New Proposed Independent Contractor Classification Rule for U.S. Clubs

Written by Brad Steele, J.D. — Contributor

As expected, the Biden Administration finally issued its long-awaited Independent Contractor (IC) Classification Rule. As expected, the U.S. Department of Labor’s (DOL) proposed rule brings back the six-factor “economic realities test” established under the Obama Administration. For clubs that use ICs (e.g., caddies, fitness instructors, massage therapists, and a host of other club workers), this new rule will likely force additional operational changes to ensure compliance.

Under this proposed rule, the following six factors will be the key to determining when a club leader can appropriately classify a worker as an independent contractor rather than an employee:

  • Does the worker’s own business acumen help generate profits or losses for the business? (Does he/she market the business to other clubs, set his/her fees based on market rates, and accept and decline work based on sound business decisions?) If yes, then he/she is an IC.

  • Does the worker make capital or entrepreneurial investments in the business? (Does he/she invest in ways to reduce costs or extend market reach rather than simply paying the costs associated with doing a specific job?) If yes, then he/she is an IC.

  • How permanent is the relationship between the club and worker? (Does he/she have a specific project or work for a short period of time at the club or does he/she work continuously at the club?) If little time is spent at the club, then he/she is an IC.

  • What nature and degree of control does the club have over the worker? (Does he/she set his/her own schedule, fees, and does he/she have the ability to work for others, or is he/she supervised, trained, clothed or disciplined by club?) If there is little control by the club, then he/she is an IC.

  • Is the work performed integral to the club’s business? (Does the club need this job to be done - is it critical, necessary or central to the club’s business?) If it is not integral, then he/she is an IC.

  • Are the worker’s skills unique or specialized and does he/she use that fact in a business-like manner? (Does he/she bring something to the club it does not have and would not train its employees to do?) If the skills are unique, then he/she is an IC.

In the end, this proposed rule focuses on whether the worker is economically dependent on the club for work or, as a matter of economic reality, in business for himself. Unfortunately, these six factors may make it more difficult to accurately label workers as ICs moving forward (which, incidentally, was the intent of the rule when it was created).

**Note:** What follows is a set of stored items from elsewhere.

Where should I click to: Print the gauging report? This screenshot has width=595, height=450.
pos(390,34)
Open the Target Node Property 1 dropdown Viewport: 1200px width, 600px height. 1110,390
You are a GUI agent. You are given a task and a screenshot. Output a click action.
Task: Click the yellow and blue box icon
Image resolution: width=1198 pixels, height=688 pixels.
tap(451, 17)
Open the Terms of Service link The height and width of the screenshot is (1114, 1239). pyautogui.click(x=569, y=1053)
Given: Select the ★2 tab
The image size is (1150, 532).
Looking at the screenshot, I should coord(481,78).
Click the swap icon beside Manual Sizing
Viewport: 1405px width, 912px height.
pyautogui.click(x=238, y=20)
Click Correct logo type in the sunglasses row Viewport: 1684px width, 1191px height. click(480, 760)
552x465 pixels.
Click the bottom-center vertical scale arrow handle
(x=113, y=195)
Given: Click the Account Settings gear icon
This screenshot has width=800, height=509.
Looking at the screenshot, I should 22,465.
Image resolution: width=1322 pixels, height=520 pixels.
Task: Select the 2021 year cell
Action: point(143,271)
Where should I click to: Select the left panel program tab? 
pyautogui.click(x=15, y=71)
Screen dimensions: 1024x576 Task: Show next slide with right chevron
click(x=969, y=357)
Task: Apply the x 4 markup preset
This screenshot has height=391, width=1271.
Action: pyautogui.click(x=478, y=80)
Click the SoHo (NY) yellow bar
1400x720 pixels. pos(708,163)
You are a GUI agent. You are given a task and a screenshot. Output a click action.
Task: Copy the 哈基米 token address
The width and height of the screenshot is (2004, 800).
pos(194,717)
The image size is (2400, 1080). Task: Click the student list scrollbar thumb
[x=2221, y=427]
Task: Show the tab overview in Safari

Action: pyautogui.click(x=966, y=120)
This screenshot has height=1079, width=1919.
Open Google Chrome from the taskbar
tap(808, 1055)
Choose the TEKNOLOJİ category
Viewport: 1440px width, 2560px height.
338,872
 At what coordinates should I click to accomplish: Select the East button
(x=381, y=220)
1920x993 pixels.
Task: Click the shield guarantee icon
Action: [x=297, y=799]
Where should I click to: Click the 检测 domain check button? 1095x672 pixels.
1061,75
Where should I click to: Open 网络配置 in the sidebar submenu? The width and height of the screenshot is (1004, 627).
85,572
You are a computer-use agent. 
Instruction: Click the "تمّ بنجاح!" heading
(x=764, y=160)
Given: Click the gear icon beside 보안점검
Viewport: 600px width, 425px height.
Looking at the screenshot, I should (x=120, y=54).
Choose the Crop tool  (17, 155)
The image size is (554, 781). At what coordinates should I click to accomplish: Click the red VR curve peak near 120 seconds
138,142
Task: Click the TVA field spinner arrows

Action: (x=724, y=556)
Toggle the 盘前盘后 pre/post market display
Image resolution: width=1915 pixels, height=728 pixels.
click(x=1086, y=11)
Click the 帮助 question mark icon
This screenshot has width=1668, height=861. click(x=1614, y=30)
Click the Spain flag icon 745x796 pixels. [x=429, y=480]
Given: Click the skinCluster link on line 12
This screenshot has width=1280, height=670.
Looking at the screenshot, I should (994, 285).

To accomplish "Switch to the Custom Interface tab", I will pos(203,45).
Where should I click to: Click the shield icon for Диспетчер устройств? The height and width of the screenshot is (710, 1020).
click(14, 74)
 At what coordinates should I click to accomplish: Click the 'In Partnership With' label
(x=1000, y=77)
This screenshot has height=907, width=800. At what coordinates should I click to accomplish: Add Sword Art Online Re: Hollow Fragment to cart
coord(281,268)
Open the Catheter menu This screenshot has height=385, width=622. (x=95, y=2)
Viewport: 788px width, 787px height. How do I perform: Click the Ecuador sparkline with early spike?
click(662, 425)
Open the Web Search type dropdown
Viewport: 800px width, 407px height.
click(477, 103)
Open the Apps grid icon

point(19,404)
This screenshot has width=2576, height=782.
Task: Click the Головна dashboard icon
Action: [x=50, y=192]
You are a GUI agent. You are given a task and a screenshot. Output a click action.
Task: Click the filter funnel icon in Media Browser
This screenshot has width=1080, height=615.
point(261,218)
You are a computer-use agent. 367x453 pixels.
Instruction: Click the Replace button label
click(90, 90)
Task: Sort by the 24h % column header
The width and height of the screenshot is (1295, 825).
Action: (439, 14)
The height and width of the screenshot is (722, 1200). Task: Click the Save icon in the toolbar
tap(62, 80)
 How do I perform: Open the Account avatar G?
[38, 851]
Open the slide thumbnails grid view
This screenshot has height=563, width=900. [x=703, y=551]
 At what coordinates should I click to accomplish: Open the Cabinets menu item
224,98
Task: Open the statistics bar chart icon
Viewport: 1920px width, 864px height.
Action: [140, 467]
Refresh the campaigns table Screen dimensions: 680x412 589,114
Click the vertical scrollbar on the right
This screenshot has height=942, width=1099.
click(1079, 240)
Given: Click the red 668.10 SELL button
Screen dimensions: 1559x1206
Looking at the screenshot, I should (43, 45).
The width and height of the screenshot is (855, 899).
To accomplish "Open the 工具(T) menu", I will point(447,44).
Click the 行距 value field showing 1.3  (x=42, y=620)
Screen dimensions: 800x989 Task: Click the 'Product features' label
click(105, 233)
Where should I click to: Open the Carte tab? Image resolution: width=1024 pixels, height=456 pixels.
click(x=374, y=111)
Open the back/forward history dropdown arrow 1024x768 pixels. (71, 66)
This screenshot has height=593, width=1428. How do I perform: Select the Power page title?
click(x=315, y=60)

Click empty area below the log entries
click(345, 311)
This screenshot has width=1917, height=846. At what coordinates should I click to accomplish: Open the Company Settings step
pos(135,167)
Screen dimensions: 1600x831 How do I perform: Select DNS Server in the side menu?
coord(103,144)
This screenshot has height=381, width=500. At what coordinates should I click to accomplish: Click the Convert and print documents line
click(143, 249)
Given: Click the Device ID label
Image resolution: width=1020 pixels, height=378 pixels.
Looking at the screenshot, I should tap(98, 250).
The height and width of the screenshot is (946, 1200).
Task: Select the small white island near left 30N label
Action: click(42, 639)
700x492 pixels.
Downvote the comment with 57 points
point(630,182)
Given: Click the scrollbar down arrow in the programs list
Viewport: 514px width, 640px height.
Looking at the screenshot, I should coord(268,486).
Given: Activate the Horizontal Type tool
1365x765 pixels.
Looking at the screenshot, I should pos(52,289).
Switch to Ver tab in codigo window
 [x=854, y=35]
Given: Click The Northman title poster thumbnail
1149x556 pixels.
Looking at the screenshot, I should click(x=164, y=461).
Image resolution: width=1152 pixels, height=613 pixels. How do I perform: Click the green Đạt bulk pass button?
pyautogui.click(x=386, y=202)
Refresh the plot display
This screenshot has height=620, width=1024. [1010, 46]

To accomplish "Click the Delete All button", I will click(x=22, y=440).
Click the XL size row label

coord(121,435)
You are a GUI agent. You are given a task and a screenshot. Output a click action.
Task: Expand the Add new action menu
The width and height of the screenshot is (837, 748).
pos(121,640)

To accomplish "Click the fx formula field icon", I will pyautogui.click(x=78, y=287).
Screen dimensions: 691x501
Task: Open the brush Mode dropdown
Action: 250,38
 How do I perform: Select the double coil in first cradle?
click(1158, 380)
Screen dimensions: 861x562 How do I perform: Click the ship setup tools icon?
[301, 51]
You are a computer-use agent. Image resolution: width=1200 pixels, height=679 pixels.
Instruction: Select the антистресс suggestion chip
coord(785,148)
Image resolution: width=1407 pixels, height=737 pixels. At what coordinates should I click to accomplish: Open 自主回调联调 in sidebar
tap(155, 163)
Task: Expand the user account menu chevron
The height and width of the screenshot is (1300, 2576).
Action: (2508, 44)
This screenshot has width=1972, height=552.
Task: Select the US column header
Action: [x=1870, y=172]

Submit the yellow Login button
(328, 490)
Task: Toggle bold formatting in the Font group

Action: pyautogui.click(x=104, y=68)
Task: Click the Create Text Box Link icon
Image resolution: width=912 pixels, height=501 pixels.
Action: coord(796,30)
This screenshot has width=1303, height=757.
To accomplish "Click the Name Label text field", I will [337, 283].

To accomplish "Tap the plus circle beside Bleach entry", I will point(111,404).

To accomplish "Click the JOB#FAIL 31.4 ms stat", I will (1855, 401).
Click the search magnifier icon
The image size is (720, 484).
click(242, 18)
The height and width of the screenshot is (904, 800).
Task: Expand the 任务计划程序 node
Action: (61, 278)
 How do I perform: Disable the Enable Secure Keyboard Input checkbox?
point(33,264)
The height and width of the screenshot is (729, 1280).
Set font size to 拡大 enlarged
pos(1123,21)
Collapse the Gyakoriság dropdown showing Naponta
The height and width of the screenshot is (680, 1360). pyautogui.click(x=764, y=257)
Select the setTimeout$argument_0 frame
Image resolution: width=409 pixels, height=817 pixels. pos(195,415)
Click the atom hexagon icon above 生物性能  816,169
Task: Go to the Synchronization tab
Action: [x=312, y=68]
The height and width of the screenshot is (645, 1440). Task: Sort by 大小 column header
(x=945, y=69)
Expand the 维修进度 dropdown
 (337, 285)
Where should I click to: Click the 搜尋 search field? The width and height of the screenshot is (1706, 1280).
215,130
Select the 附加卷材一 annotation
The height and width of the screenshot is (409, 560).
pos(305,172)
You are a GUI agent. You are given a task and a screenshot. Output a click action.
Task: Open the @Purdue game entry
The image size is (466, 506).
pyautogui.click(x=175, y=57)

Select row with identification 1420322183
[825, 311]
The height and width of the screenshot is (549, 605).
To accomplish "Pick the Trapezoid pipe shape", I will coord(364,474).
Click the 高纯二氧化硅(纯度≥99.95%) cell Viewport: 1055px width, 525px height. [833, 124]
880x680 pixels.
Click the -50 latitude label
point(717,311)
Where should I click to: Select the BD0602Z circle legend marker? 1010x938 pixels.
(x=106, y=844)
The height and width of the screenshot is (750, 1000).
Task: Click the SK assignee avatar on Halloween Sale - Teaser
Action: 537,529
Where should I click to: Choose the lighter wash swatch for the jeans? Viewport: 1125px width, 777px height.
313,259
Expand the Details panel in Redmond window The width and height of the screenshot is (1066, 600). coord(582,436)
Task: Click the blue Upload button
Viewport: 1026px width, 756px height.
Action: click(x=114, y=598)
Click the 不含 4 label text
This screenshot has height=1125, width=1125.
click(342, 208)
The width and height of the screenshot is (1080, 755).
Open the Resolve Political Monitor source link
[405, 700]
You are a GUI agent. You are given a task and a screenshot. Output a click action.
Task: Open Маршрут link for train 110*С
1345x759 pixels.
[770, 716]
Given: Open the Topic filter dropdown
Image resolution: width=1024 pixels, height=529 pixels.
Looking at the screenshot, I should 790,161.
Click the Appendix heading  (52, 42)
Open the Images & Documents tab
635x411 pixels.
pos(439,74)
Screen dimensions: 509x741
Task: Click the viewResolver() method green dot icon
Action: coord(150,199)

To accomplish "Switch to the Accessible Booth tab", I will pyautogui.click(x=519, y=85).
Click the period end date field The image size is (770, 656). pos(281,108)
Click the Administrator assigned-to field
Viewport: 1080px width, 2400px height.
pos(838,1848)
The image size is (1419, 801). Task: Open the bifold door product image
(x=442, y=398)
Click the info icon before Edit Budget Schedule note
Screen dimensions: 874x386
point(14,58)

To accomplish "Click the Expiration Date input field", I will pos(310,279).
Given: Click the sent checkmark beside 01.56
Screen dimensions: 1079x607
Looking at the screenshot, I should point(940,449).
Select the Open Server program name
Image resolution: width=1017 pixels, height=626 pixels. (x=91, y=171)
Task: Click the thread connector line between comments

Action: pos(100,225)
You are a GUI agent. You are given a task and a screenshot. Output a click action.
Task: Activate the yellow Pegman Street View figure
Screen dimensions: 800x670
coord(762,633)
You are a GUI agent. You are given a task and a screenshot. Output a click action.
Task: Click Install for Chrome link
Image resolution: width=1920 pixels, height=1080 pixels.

There is no doubt that the process of determining whether a worker is an employee or an IC can be a tricky one, and it is fraught with liability if the wrong decision is made. Not only are there employment tax issues that can arise, but there are also major issues under the Fair Labor Standards Act (FLSA) — the law that sets wage and hour requirements — that can lead to stiff penalties and fines.

Ultimately, this new rule was created to bolster the FLSA and help minimize “wage theft” from employers who wrongly classify workers as ICs rather than employees. As such, this new rule has the effect of allowing DOL to investigate claims that you failed to pay minimum wage and overtime to workers who you thought were independent contractors.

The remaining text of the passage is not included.